Zaciskała zęby i parła do przodu. Wierzyła, że wkrótce nadejdzie jej chwila. Malutkie tryby zazębią się i wprawią w ruch potężną machinę. Wtedy wreszcie szeroką strugą na jej konto popłyną „zielone”.

Wrota kariery stanęły przed nią otworem. Powierzano jej coraz bardziej odpowiedzialne zadania. Robiła sprawozdania, kalkulacje, bilanse, zawierała kontrakty i zbierała zamówienia. Poznała prawo handlowe, księgowość oraz marketing i zarządzanie. Była dyspozycyjna i rzetelna. Wymagająca wobec siebie i innych. Nie spóźniała się do pracy; nie szukała wymówek. Szybko adaptowała się do nowych warunków.

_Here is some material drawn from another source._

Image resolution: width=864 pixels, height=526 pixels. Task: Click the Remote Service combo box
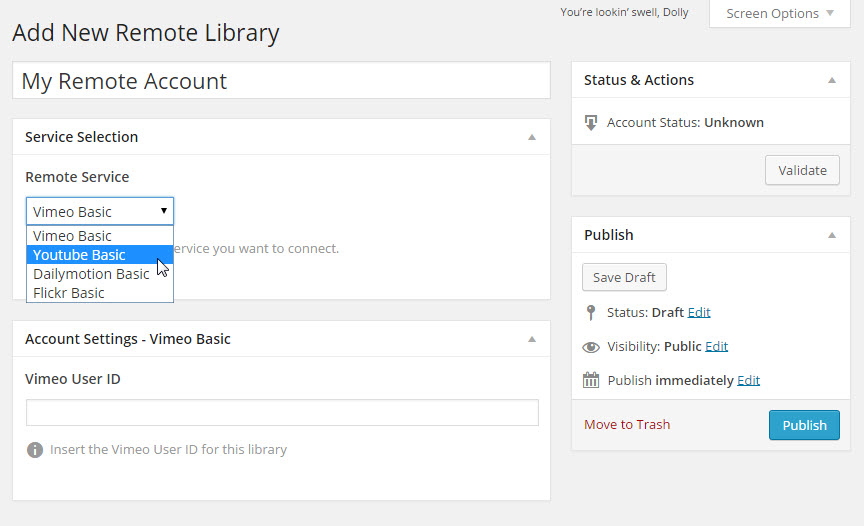(100, 211)
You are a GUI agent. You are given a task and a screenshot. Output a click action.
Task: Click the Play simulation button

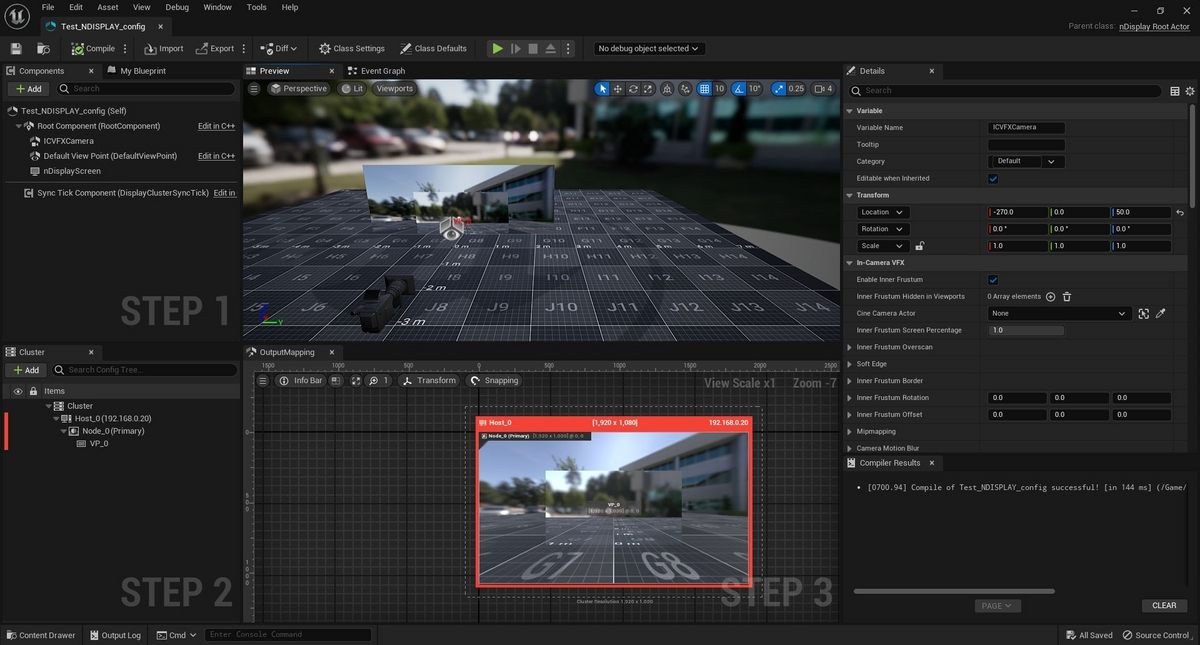coord(497,48)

Zaszła już daleko, ale uważała, że to dopiero początek.

Wydawałoby się, że nic jej nie brakuje do szczęścia.

Angelika ciągle była panienką. Może z tą panienką to lekka przesada i nieadekwatne określenie, zwłaszcza że w maju kończyła dwadzieścia sześć lat. Uczciwie zatem należałoby określić ją jako podstarzałą pannę. Po prostu, realizując ambitne cele, zupełnie zapomniała o sobie. Umykały jej najlepsze lata. Inni w tym czasie używali życia, zakładali rodziny, a ona była uwikłana w ciąg niekończących się zadań i obowiązków. W jej przypadku życie towarzyskie nie istniało. Nie chodziła na dyskoteki, zabawy, przyjęcia, czy imprezy. Nie miała czasu na przelotne miłostki, a co dopiero mówić o znalezieniu życiowego partnera.

Niebieski domek podzielony był na segmenty z osobnymi wejściami. W budynku królowały kaflowe piece. W pobliżu domu znajdowała się miniaturowa chałupka, obora, chlewik, stodoła i kurnik.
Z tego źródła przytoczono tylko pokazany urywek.